Would you please output the records exactly as they appear below?

Stored data

::::

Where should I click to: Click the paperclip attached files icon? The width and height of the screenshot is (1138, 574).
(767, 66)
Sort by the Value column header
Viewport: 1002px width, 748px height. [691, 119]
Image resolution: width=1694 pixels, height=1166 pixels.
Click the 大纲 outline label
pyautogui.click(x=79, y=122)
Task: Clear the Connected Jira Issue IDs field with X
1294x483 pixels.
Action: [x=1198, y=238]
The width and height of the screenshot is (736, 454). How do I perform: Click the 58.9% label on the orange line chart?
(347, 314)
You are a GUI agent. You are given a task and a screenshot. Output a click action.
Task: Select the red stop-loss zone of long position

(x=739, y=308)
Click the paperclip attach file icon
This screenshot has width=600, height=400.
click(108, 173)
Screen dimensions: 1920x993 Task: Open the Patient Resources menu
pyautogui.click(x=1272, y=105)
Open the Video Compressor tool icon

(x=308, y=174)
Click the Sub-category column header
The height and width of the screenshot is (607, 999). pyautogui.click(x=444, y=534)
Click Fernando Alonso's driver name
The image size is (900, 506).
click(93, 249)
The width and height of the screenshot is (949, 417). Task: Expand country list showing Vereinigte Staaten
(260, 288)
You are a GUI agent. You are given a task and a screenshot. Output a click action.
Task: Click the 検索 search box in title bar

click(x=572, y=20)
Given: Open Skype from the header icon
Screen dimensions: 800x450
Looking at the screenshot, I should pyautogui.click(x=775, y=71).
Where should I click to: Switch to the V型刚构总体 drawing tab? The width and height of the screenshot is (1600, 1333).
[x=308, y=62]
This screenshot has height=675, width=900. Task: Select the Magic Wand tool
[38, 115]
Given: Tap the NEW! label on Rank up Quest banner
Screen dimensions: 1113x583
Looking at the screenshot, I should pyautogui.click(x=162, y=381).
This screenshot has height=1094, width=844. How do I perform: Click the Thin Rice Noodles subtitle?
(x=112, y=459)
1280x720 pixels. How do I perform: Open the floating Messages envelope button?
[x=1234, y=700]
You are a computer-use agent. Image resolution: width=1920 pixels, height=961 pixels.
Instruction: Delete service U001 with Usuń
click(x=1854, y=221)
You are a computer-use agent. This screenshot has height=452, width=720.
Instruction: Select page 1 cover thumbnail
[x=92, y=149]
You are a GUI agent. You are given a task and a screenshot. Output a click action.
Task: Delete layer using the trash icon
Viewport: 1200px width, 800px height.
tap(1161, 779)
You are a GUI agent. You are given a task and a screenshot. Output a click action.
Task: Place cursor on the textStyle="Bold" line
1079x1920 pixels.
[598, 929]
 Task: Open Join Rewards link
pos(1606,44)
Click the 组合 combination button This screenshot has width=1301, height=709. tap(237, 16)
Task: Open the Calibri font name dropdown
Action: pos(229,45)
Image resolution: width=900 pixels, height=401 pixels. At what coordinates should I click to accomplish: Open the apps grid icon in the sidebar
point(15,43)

::::

- _Response_
Where should I click to: Click the paperclip attached files icon? The width and height of the screenshot is (1138, 574).
(767, 66)
Sort by the Value column header
Viewport: 1002px width, 748px height. [691, 119]
Image resolution: width=1694 pixels, height=1166 pixels.
Click the 大纲 outline label
pyautogui.click(x=79, y=122)
Task: Clear the Connected Jira Issue IDs field with X
1294x483 pixels.
Action: [x=1198, y=238]
The width and height of the screenshot is (736, 454). How do I perform: Click the 58.9% label on the orange line chart?
(347, 314)
You are a GUI agent. You are given a task and a screenshot. Output a click action.
Task: Select the red stop-loss zone of long position

(x=739, y=308)
Click the paperclip attach file icon
This screenshot has width=600, height=400.
click(108, 173)
Screen dimensions: 1920x993 Task: Open the Patient Resources menu
pyautogui.click(x=1272, y=105)
Open the Video Compressor tool icon

(x=308, y=174)
Click the Sub-category column header
The height and width of the screenshot is (607, 999). pyautogui.click(x=444, y=534)
Click Fernando Alonso's driver name
The image size is (900, 506).
click(93, 249)
The width and height of the screenshot is (949, 417). Task: Expand country list showing Vereinigte Staaten
(260, 288)
You are a GUI agent. You are given a task and a screenshot. Output a click action.
Task: Click the 検索 search box in title bar

click(x=572, y=20)
Given: Open Skype from the header icon
Screen dimensions: 800x450
Looking at the screenshot, I should pyautogui.click(x=775, y=71).
Where should I click to: Switch to the V型刚构总体 drawing tab? The width and height of the screenshot is (1600, 1333).
[x=308, y=62]
This screenshot has height=675, width=900. Task: Select the Magic Wand tool
[38, 115]
Given: Tap the NEW! label on Rank up Quest banner
Screen dimensions: 1113x583
Looking at the screenshot, I should pyautogui.click(x=162, y=381).
This screenshot has height=1094, width=844. How do I perform: Click the Thin Rice Noodles subtitle?
(x=112, y=459)
1280x720 pixels. How do I perform: Open the floating Messages envelope button?
[x=1234, y=700]
You are a computer-use agent. Image resolution: width=1920 pixels, height=961 pixels.
Instruction: Delete service U001 with Usuń
click(x=1854, y=221)
You are a computer-use agent. This screenshot has height=452, width=720.
Instruction: Select page 1 cover thumbnail
[x=92, y=149]
You are a GUI agent. You are given a task and a screenshot. Output a click action.
Task: Delete layer using the trash icon
Viewport: 1200px width, 800px height.
tap(1161, 779)
You are a GUI agent. You are given a task and a screenshot. Output a click action.
Task: Place cursor on the textStyle="Bold" line
1079x1920 pixels.
[598, 929]
 Task: Open Join Rewards link
pos(1606,44)
Click the 组合 combination button This screenshot has width=1301, height=709. tap(237, 16)
Task: Open the Calibri font name dropdown
Action: pos(229,45)
Image resolution: width=900 pixels, height=401 pixels. At what coordinates should I click to accomplish: Open the apps grid icon in the sidebar
point(15,43)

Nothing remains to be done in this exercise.